┌─ SUPPLIED DATA
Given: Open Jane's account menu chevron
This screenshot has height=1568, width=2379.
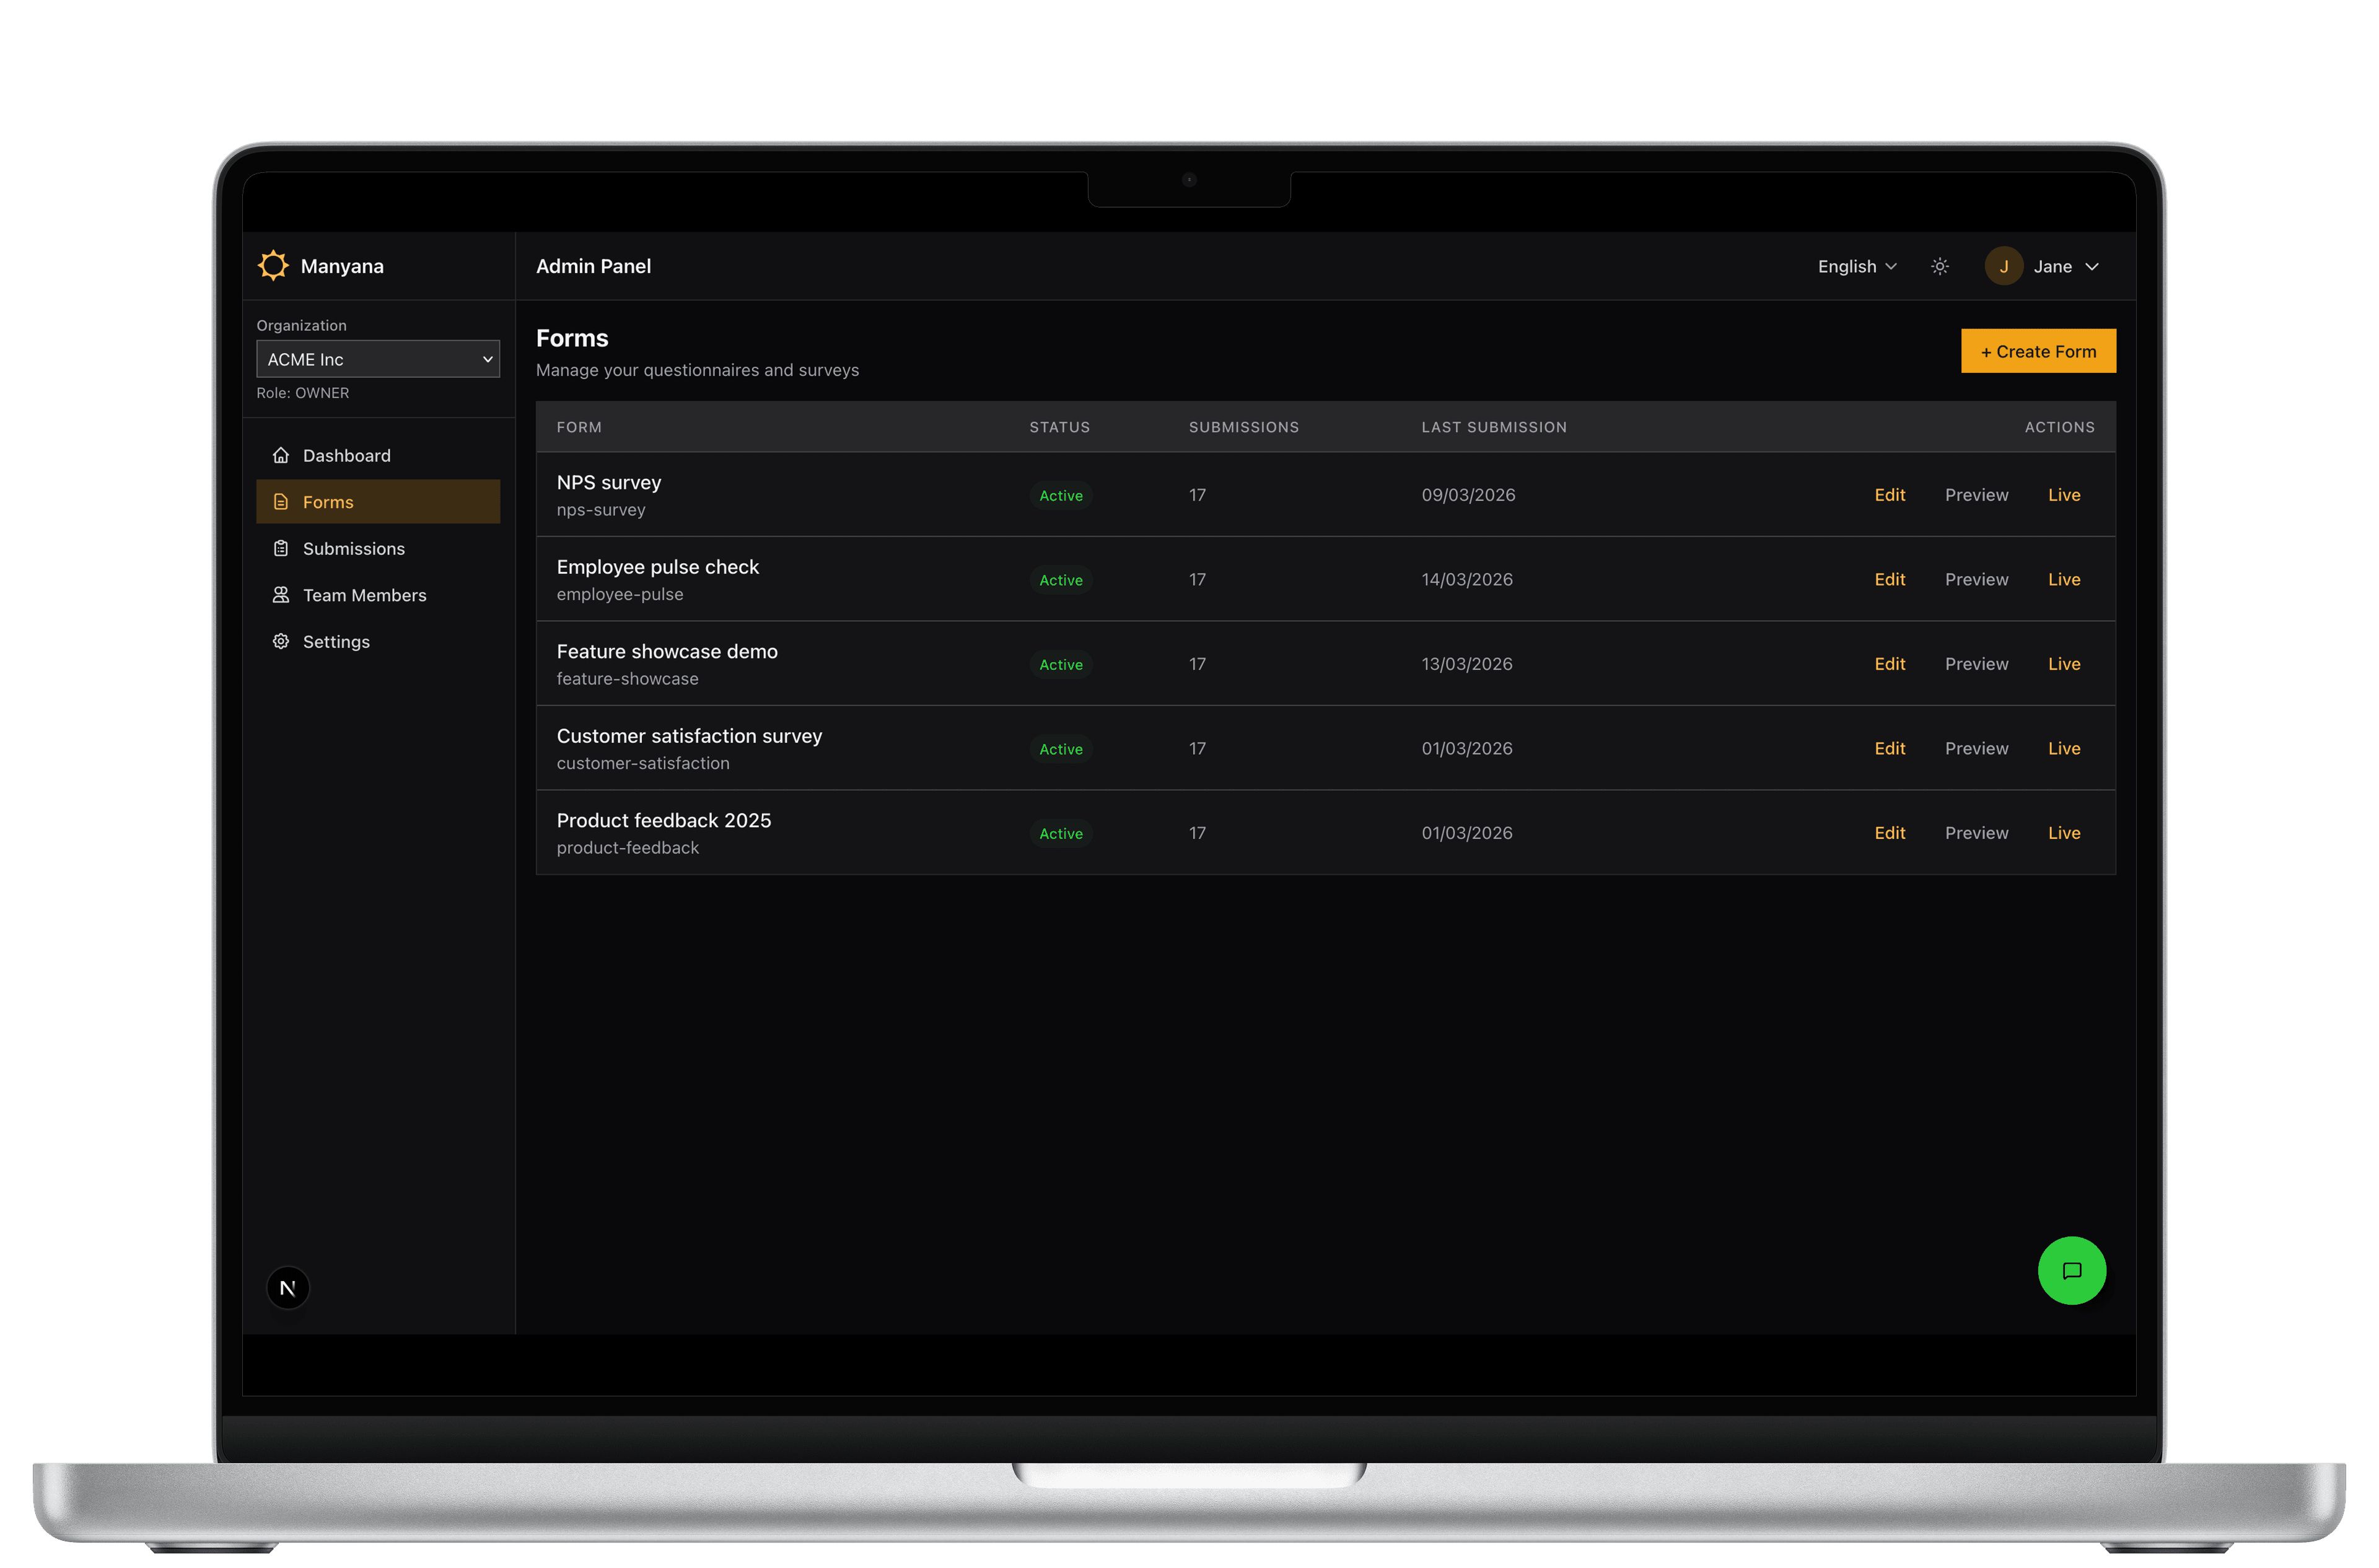Looking at the screenshot, I should (2093, 266).
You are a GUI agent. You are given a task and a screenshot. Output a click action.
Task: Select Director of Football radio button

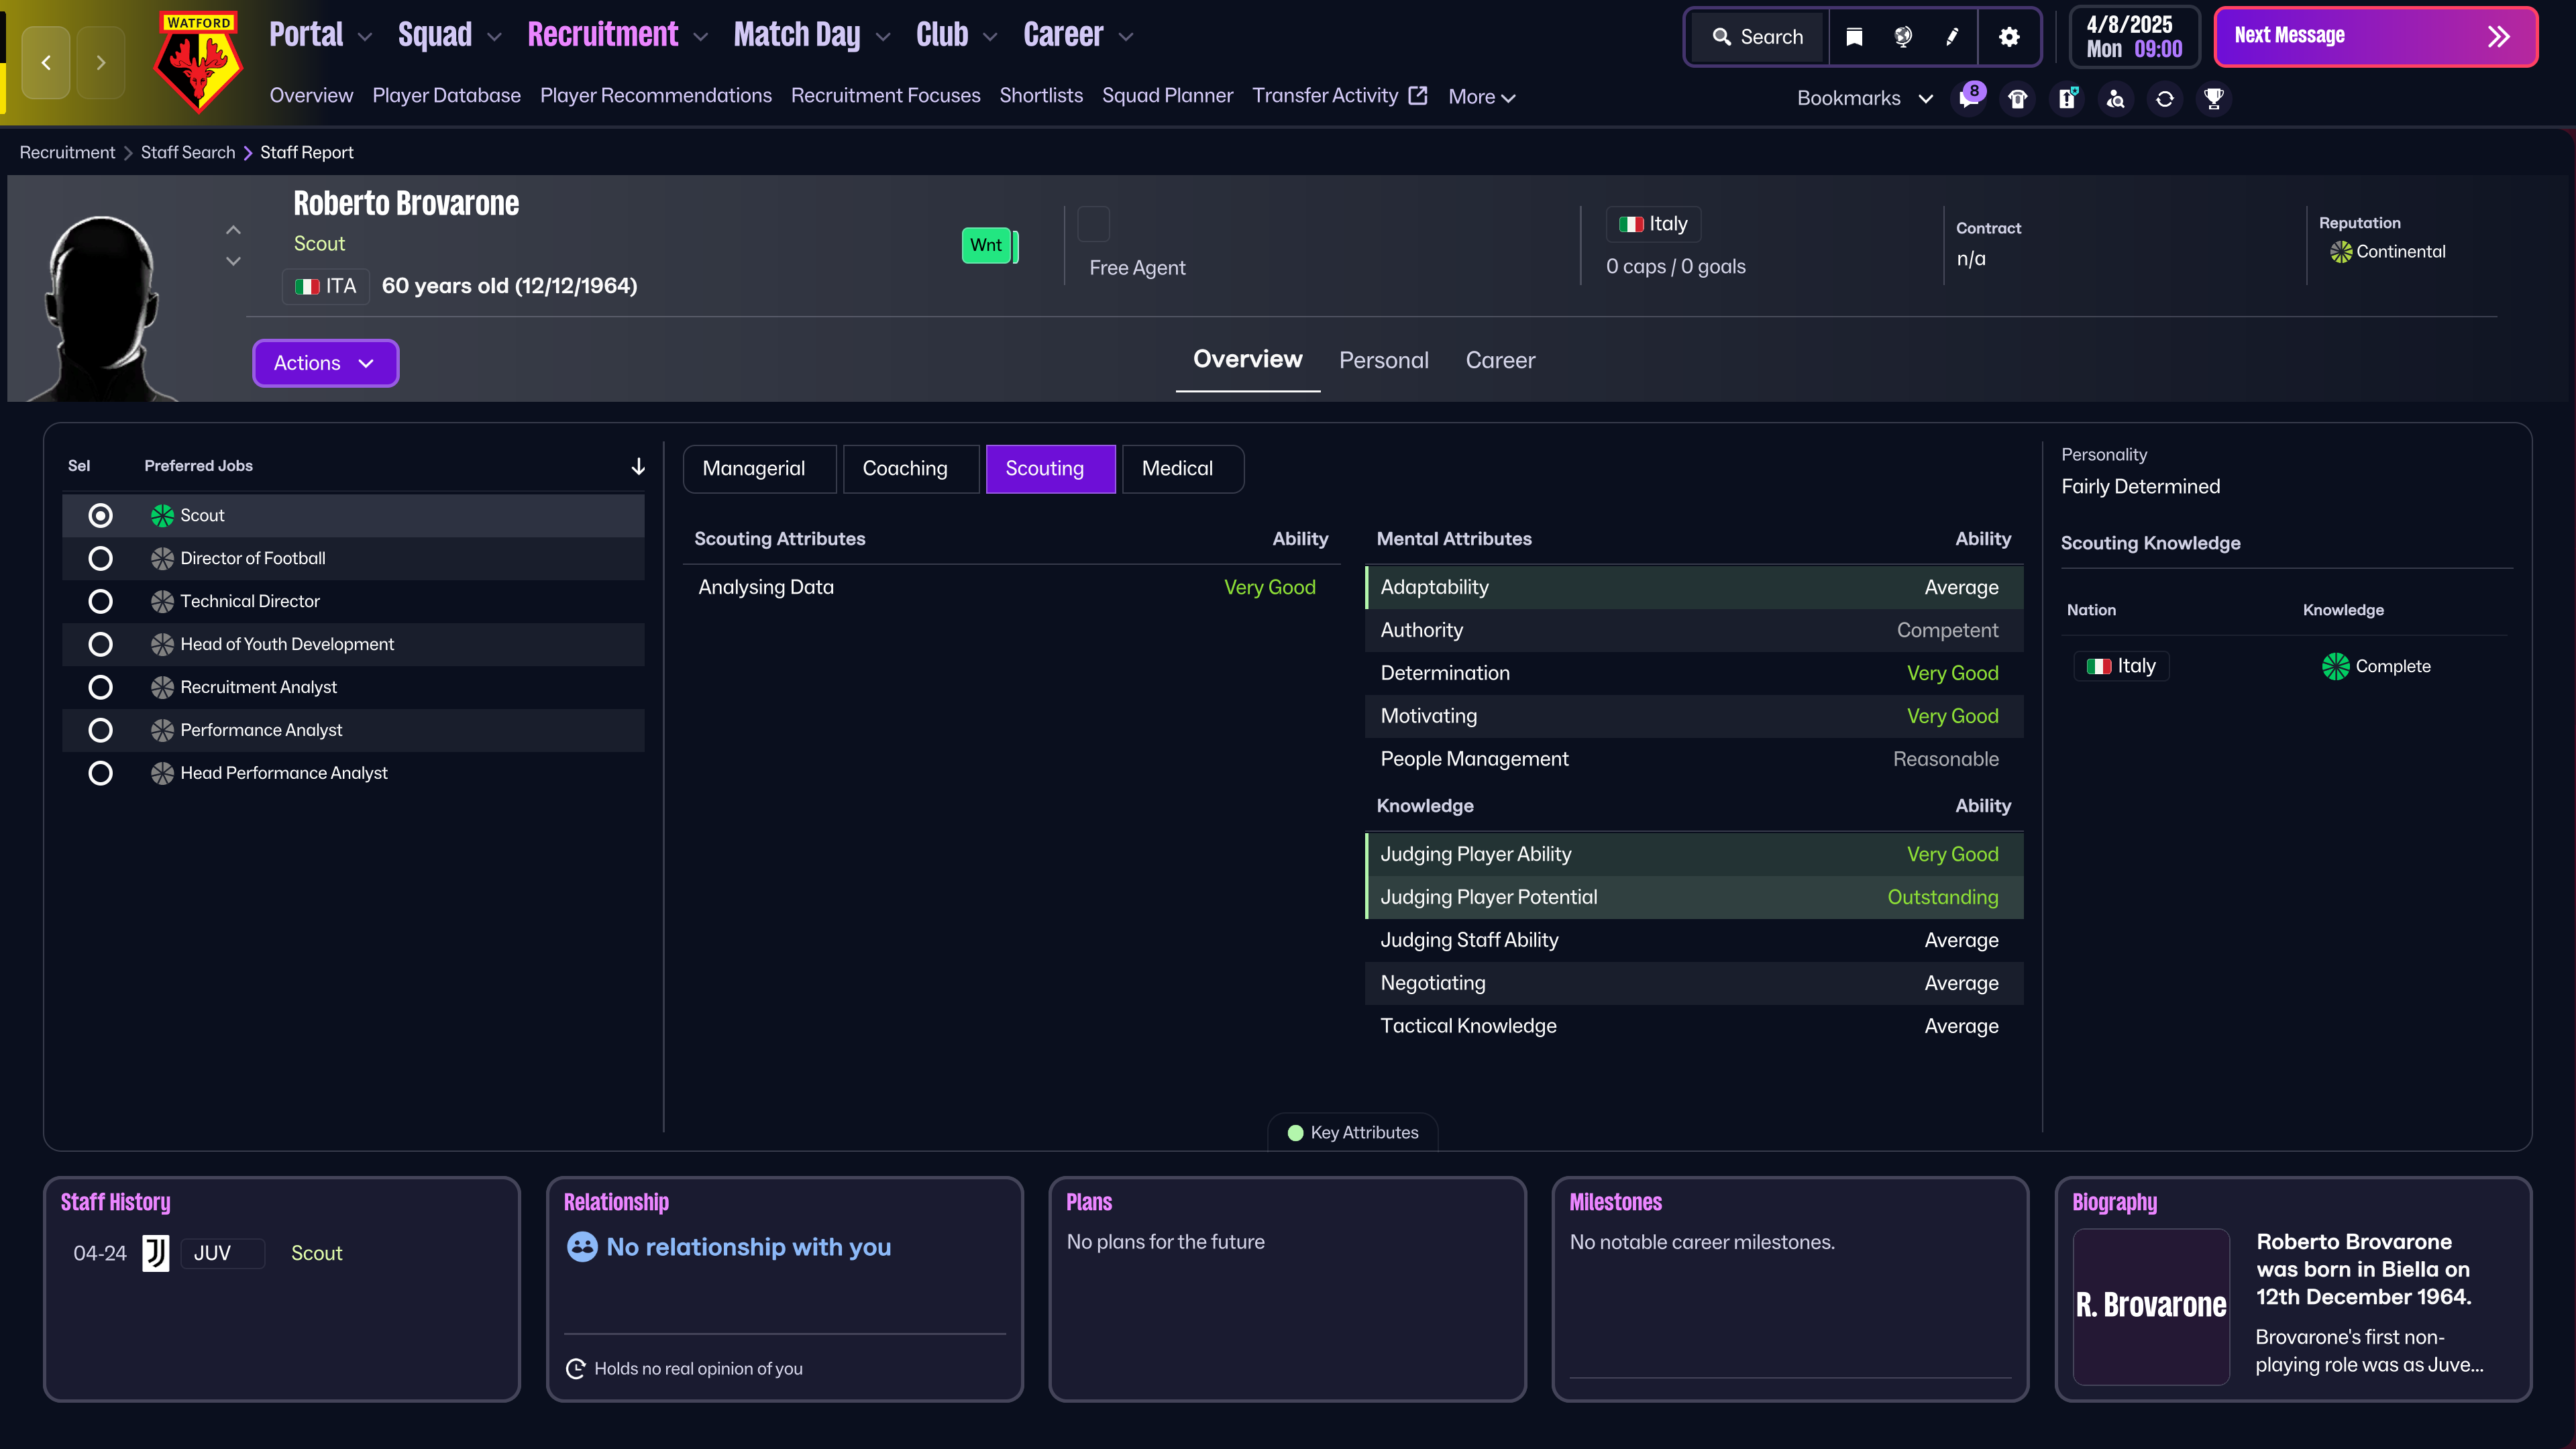100,558

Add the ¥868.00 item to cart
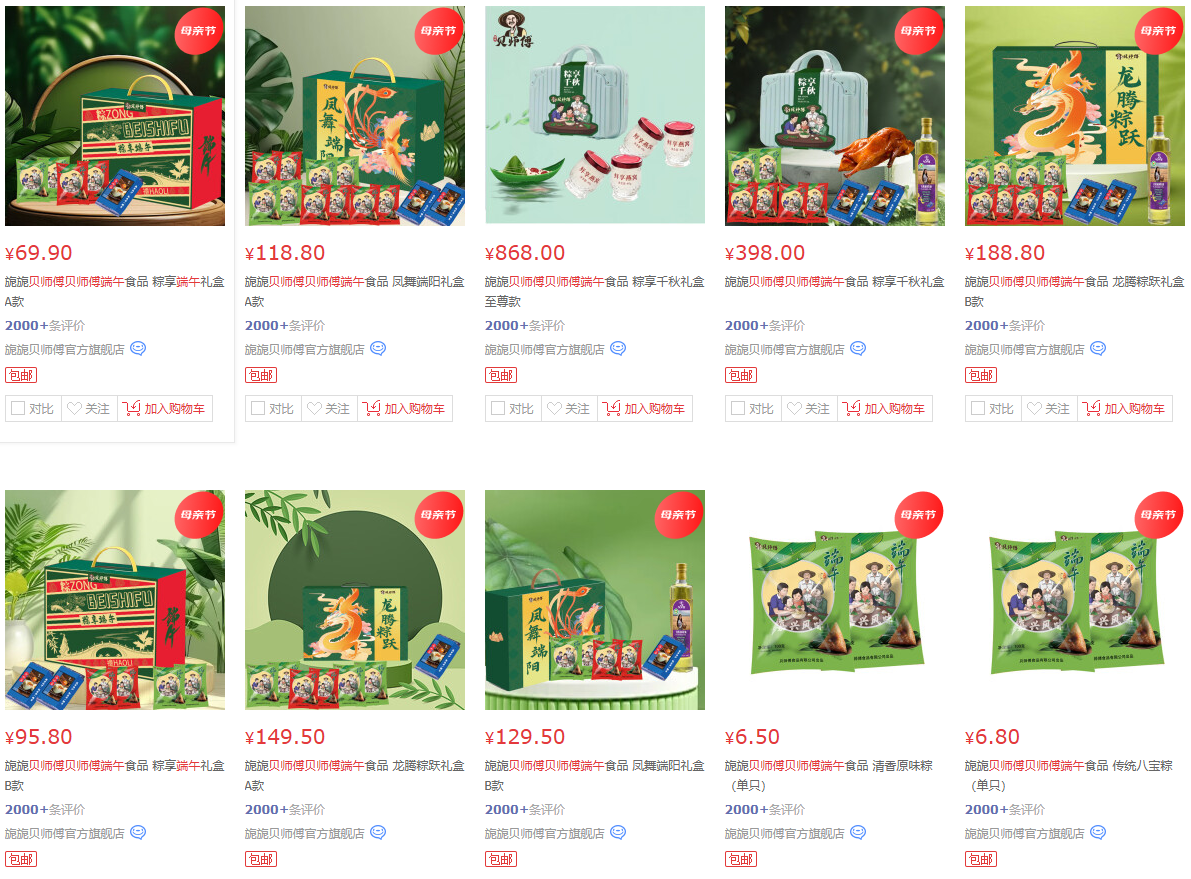tap(645, 409)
└─
**EXERCISE:** Write out every line of the records above word for word, leaving out the pictures.

**RESPONSE:**
Given: Open Jane's account menu chevron
This screenshot has height=1568, width=2379.
Looking at the screenshot, I should (2093, 266).
You are a GUI agent. You are given a task and a screenshot. Output a click action.
Task: Select Director of Football radio button

100,558

Add the ¥868.00 item to cart
tap(645, 409)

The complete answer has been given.